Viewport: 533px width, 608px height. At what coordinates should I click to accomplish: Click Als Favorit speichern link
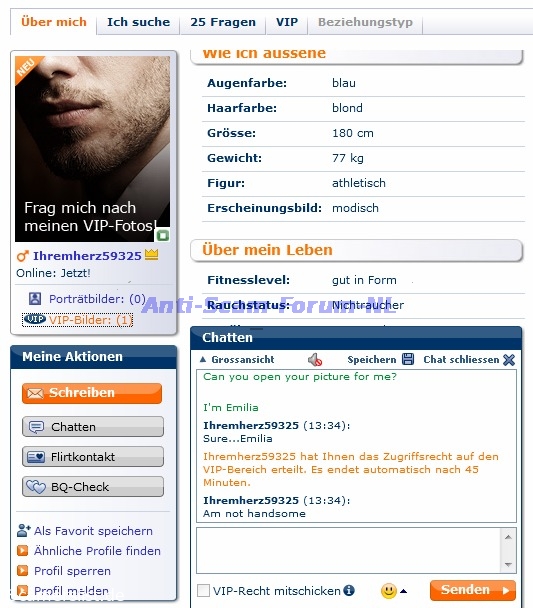click(93, 531)
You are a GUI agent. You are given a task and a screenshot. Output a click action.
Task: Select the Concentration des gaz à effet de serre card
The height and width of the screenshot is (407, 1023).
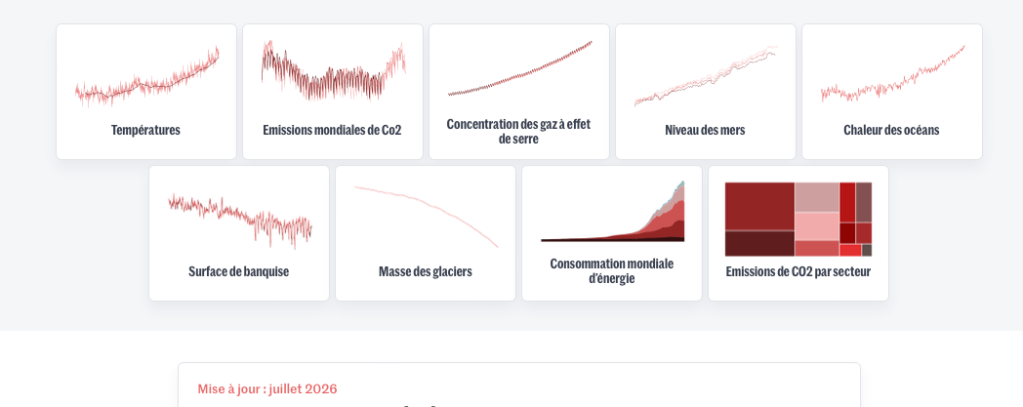pyautogui.click(x=519, y=91)
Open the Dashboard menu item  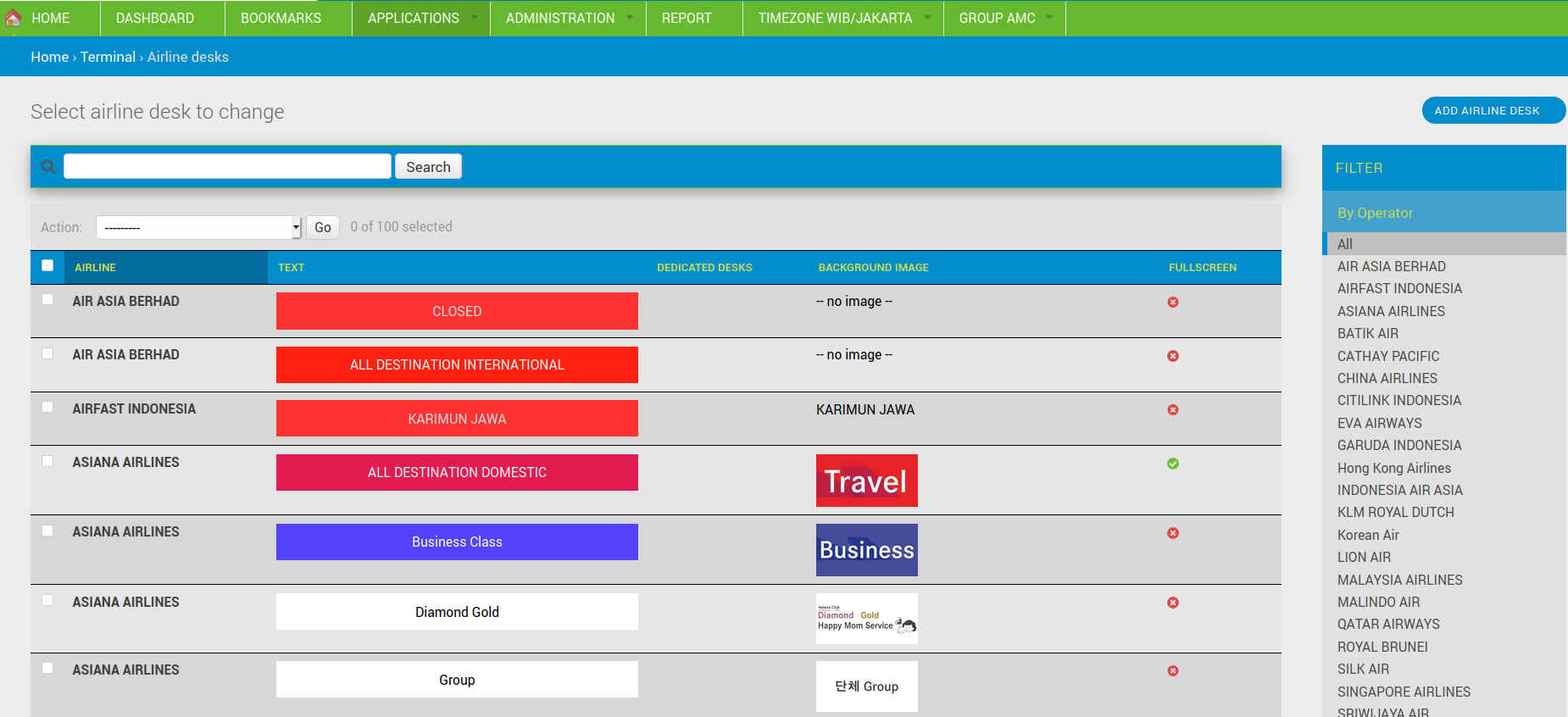coord(155,18)
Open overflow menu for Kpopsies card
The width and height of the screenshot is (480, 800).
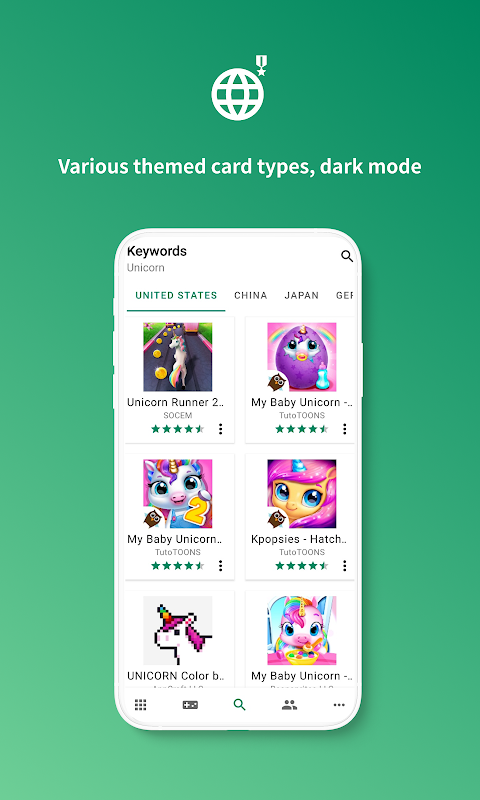tap(345, 565)
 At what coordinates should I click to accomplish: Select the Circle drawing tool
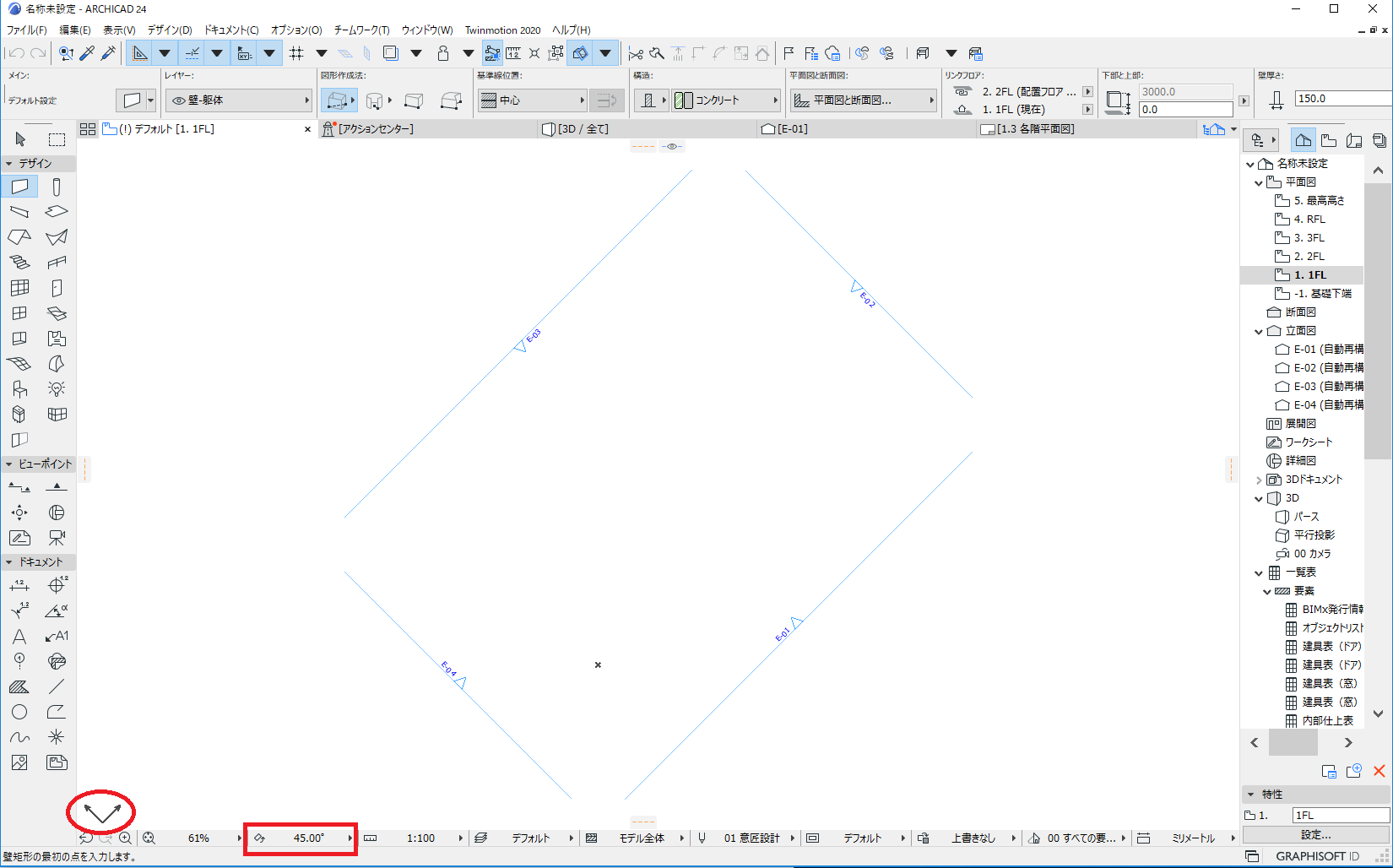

§ WHAT THE TASK REQUIRES
Output the listing again, starting at the line containing "Open overflow menu for Kpopsies card" and continuing through the final line of the listing. Copy those lines unchanged, but omit the pictures.

§ TASK ANSWER
Open overflow menu for Kpopsies card
The width and height of the screenshot is (480, 800).
tap(345, 565)
 At what coordinates should I click to accomplish: Select the Circle drawing tool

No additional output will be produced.